Sunday, 8 March 2009

The good and bad of genome viewers

Back before the human genome was fully sequenced and NCBI, UCSC and Ensembl started working on visualization, it made a lot of sense to go for linear representations and use tracks for annotation. After all: chromosomes are linear. Using different tracks to show different types of annotation is the next logical step.

But there is not just one human genome on earth; according to Wikipedia there's about 6.76 billion copies as of March 2009. So instead of talking about "the human genome" in those browsers, we talk about "the reference genome". Each person on earth is different, and so is each human genome. (That putting the reasoning on its head, but never mind).

Differences between humans such as SNPs and microsatellites can still be shown in the track-based browsers.

Things get more difficult when you're looking at structural variation. Structural variation messes up the backbone of the linear genome browser: you can't show differences between individuals in one straight line.
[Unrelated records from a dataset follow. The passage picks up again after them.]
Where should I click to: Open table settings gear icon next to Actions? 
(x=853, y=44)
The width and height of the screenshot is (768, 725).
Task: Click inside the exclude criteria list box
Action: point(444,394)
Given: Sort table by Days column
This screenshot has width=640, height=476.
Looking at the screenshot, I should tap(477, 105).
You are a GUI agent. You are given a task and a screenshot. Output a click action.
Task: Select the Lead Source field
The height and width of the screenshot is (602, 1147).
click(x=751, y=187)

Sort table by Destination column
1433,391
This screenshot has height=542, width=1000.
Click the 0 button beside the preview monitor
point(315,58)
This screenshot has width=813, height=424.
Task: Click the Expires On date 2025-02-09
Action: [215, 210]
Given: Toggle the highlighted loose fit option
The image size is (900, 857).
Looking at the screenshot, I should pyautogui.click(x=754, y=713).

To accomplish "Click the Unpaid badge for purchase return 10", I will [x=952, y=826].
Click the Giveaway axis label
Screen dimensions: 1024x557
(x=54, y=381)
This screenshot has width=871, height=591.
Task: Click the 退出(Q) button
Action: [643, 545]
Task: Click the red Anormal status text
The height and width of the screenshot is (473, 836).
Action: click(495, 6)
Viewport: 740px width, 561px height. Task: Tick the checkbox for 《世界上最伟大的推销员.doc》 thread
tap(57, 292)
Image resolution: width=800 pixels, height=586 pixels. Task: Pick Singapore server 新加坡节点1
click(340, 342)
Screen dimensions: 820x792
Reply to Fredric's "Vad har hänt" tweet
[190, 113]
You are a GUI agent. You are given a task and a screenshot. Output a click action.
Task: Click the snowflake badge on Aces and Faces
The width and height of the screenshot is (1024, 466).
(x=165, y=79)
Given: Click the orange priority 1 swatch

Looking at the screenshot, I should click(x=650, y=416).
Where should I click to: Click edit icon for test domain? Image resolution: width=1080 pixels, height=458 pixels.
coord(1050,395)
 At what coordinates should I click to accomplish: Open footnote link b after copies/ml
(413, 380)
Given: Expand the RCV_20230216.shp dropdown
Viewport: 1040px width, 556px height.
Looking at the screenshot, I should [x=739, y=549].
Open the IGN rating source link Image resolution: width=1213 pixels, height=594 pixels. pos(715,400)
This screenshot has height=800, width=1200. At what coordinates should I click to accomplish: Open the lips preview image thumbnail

Suppose you want to investigate a copy-number variation (CNV) and consult UCSC. You'd find tracks such as this:

Although this does give you quite some information on the CNV in question, it's not an adequate representation of what the different alleles actually look like. It also highlights another issue: the concept of "the reference genome". As more and more genomes are getting sequenced, is the one that was picked first the best for visualization and indeed, the reference? To be able to handle the different MHC haplotypes in Ensembl, for example, the database contains a table called "assembly_exceptions" that contains the alternative assemblies for each haplotype.

I believe that further down the line (although it might be quite a while) we might need to forget the whole notion of a reference genome. Two options come to mind. First of all, we could create an artificial reference that contains all sequence and let each real sequence we want to look at well, reference, that artificial assembly. That would mean that the different MHC haplotypes for example would all be in the same sequence. Similarly, copy-number variants containing let's say 3 to 8 copies would include all 8 in the mock-assembly. Unfortunately this still cannot cover structural variation like inter-chromosomal translocations. We can't build a single artificial assembly that would incorporate those. So here's the alternative: deBruijn graphs. Instead of creating a single linear representation of a reference, just let's not. We could use building blocks to build up each individual. Take a look at this picture:

Suppose that each block is a part of a chromosome and the red and blue lines represent the path to follow to build up the chromosome for a particular individual. In this picture the red individual misses a part of that chromosome that is present in the blue individual, and another part is inverted. Notice that we don't make any (arbitrary) decision on what is the reference sequence. By dragging the blocks we can either place all red connections on one line or all blue ones, making them look like a reference.

If we'd then add annotations to this picture like genes, we'd be able to display fusion genes. Suppose that the densely-striped block is on chromosome 7 in the red individual but on chromosome 12 in the blue one. If there's a gene on the right breakpoints we end up with a fusion gene.

Time permitting I'm going to investigate how useful this will be in projects like CNVs in the 1000genomes project.